Empowering our youth through the language we choose

This afternoon’s panel with Grandma Selina, Seitook’ (forgive me for my misspelling), and Kingeistí put me at ease with the stress and fear of pursuing a teaching degree here in Juneau and was a reminder of why we need a Tlingit, or other local Native, presence in the classrooms and school system. Their conversations were open and honest, emotional and uplifting, and they spoke with such a balance of intellect and inspiration they left me yearning for me. These are the conversations I am lucky enough to have with them on a personal level, and with my mom, and with my husband as our home is full of passion for Native Education.

The advice that resonated with me the most was when Kingeistí encouraged us not to tell students they have to live in two worlds, that we live in one. It really made me realize that I had been swept up into this same dialogue of ‘two worlds’. Though it is never something I have referenced in my own life path, the idea has been so widespread it has impacted how I have thought about Native Education at times. When I listened to the words I realized how much more empowering it is to acknowledge the strength of living in one world, taking it head on, and the resiliency to be successful.  No matter where you are or what you face you have what is within you: your identity, your culture, your history, your father’s people, and your grandparent’s wisdom.

Discrediting the idea that we live in two worlds would be tough for some to hear as this has been a coined phrase throughout Alaska and Indian Country (similar to when Kingeistí analyzed the term ‘elders’ here in Juneau). Though both terms/phrases have validity in their own right, what I really took away was the need to deconstruct the language we use with our youth and to use that in our teaching. These terms/phrases have been so coined that I believe they have lost some of their meaning and the feeling they were meant to convey, only touching the surface of what these people stand for or what they have to face every day. Our languages are powerful, they are intelligent, they have love, and they have our values infused in them. We need to value that and be respectful with the language (Tlingit and English) we choose to use in our classrooms and remember the lasting impact it will have on our students and on our relationships.

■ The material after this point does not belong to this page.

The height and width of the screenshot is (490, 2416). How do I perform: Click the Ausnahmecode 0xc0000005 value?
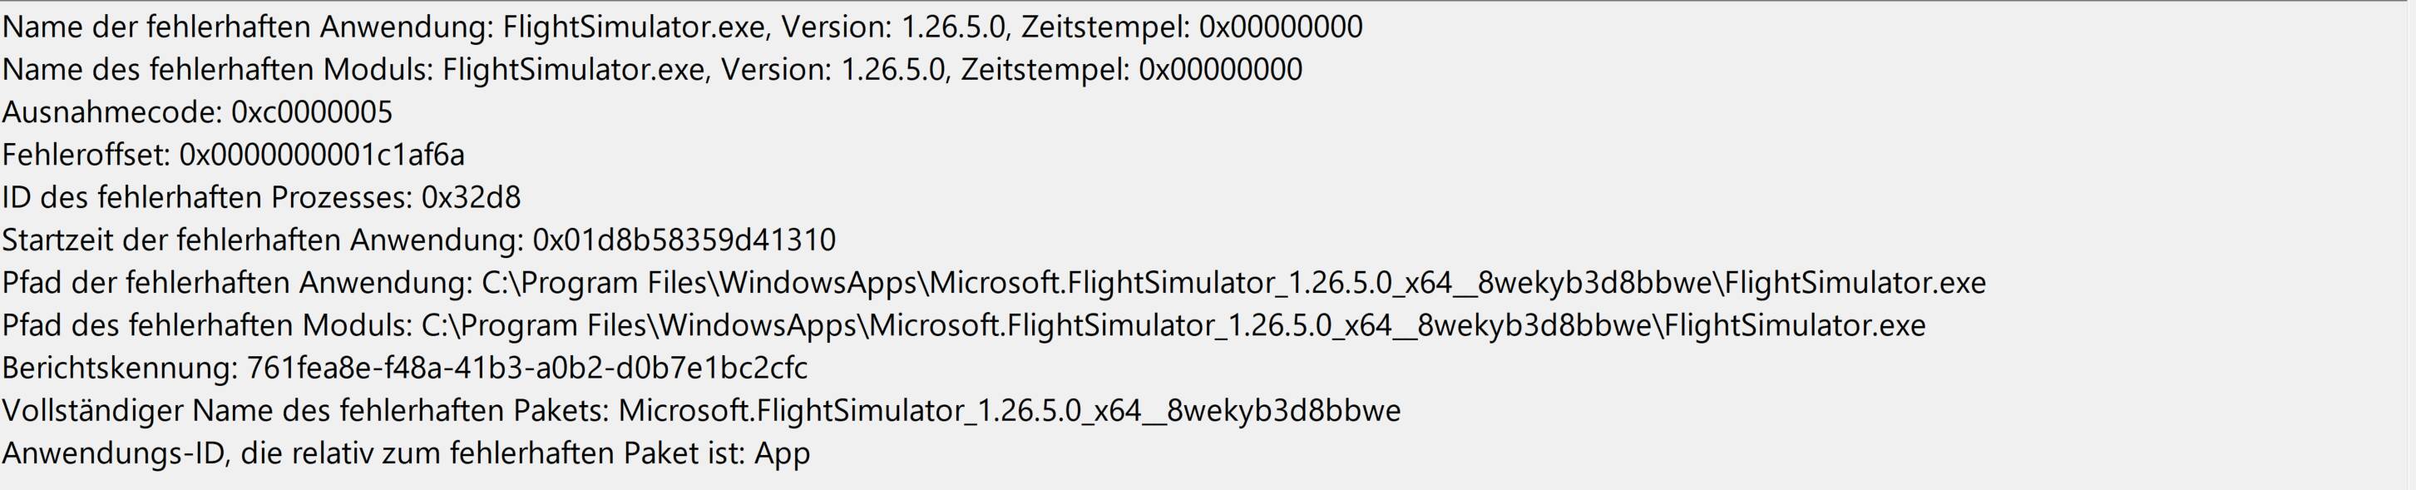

5 thoughts on “Empowering our youth through the language we choose”

  1. Yeah, the moment when he put the two world phrase on its head caught my attention. Metaphors are one thing, but reality is quite another. We are after all existing on one planet orbiting around the sun that is hurling along the universe together.

  2. Very thoughtful and awesome post. I, too, loved the Elder’s emphasis on living in ‘one world’ not ‘two.’ And I love how you phrased- and reminded me of- the words spoken. How important, and awesome, would it be if it was a reality that all students (and teachers) came to school each day feeling like we are all precious and important, that our voices are validated and that we can all be ourselves.

  3. Mischa,
    I wrote on this same topic, but I feel like you captured it so much more beautifully and spoke what I felt but could not express in words:

    “When I listened to the words I realized how much more empowering it is to acknowledge the strength of living in one world, taking it head on, and the resiliency to be successful. No matter where you are or what you face you have what is within you: your identity, your culture, your history, your father’s people, and your grandparent’s wisdom.”

    That wisdom was profound, and it made me reflect about when my mom spoke with me about how hard it must have been to grow up walking in two world, one at school and one at home. I never thought about it till we had that conversation. I have a lot of feelings that do not have words associated with them, but when I read other’s words that capture the emotion, like yours, I can understand myself and others better. Thank you Misha for sharing your words and reflections.

  4. I agree that it was very powerful when David talked about living in one world instead of two worlds. I think that statement works on many levels. Certainly it reflects a mentality that may be felt throughout the Native community. On another level, I think that when a person, especially a child, is unsure about themselves, they try to live in “two worlds.” Sometimes school is an escape- a world separate from home. For many kids books or video games are a second reality, a place of peace and escape. Kids need to be built up, taught that they are accepted as they are in this world, so that they will not look for an escape- which can often be unhealthy.

  5. The phrase “living in two worlds” vs. “living in one world” struck me about David Katzeek’s talk, as well. Having two selves or two separate existences is definitely a concept that could (and does) create a lot of stress, confusion, and identity dissonance for a young person. I, too, am glad that David mentioned how powerful word choice and terms can be when addressing our students and children. Language can have such a powerful impact on how students see themselves and the world. And we have the power to choose our language wisely.